(Beginning of Records provided)

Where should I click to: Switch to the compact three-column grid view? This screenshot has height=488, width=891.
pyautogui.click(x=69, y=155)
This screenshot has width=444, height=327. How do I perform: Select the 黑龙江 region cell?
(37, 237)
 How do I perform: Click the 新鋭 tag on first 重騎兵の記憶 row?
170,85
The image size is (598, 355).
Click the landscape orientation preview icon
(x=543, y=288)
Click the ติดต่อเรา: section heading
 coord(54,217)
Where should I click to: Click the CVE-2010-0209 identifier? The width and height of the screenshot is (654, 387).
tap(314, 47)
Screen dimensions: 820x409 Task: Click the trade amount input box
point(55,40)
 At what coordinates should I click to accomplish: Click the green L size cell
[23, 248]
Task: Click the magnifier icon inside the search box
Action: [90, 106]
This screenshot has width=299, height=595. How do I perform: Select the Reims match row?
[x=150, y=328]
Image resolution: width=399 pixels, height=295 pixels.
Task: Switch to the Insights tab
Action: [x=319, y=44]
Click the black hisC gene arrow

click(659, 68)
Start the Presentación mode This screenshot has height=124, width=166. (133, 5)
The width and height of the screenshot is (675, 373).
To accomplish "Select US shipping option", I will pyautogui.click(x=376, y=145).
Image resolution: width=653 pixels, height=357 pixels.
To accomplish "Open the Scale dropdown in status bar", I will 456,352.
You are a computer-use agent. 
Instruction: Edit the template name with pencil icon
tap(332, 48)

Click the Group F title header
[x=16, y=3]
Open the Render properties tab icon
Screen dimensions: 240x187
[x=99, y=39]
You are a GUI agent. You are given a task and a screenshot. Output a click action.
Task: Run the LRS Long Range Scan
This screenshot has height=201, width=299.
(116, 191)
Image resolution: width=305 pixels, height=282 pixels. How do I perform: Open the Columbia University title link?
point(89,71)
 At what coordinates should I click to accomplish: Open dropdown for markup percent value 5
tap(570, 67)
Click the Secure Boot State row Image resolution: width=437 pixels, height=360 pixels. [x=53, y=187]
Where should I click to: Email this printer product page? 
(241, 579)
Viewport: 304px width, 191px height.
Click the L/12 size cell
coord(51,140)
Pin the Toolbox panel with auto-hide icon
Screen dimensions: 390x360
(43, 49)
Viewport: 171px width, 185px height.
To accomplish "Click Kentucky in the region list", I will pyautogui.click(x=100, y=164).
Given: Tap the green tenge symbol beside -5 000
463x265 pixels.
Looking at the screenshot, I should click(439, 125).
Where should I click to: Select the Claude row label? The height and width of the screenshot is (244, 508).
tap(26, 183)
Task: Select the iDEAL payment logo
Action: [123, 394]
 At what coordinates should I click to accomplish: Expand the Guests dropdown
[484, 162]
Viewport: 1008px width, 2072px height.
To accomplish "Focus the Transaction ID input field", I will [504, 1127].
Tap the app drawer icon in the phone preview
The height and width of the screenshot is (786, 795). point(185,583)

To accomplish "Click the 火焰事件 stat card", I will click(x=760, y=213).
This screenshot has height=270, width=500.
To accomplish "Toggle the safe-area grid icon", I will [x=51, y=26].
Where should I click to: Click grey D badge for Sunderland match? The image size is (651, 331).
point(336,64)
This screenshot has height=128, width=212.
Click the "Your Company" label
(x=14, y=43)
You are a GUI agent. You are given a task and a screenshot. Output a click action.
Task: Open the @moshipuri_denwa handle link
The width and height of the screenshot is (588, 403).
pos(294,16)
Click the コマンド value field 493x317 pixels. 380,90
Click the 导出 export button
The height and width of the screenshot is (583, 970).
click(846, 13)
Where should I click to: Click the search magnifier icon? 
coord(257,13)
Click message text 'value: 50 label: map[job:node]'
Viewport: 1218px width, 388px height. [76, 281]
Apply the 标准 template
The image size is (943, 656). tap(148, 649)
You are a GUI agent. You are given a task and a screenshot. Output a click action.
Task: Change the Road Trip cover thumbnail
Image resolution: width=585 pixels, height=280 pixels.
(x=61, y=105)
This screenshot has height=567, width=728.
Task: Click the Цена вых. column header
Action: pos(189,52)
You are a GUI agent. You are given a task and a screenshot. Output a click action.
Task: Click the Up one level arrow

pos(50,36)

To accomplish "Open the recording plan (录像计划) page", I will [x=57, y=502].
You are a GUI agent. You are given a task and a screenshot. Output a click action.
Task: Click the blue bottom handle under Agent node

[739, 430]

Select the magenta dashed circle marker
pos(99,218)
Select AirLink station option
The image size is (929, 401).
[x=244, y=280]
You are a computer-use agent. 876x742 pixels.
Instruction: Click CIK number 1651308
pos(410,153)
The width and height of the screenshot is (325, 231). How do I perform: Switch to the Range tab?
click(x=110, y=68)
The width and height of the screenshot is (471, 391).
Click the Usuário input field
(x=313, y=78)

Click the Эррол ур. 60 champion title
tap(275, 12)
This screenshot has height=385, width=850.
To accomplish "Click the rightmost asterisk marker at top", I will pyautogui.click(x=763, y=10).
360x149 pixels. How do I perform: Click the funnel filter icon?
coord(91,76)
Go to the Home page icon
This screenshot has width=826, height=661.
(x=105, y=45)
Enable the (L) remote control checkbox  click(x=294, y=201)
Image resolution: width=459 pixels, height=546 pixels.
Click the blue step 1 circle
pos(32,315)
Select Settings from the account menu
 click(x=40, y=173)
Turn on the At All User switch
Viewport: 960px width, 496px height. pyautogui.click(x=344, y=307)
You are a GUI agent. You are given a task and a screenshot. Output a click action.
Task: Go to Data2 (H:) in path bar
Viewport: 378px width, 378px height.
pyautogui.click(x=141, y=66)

(End of Records provided)

[Exercise details]
The first line of the entries above marks where to begin; repeat each line exactly through the one that contains "The image size is (598, 355).", and include that line.

[Reply]
Where should I click to: Switch to the compact three-column grid view? This screenshot has height=488, width=891.
pyautogui.click(x=69, y=155)
This screenshot has width=444, height=327. How do I perform: Select the 黑龙江 region cell?
(37, 237)
 How do I perform: Click the 新鋭 tag on first 重騎兵の記憶 row?
170,85
The image size is (598, 355).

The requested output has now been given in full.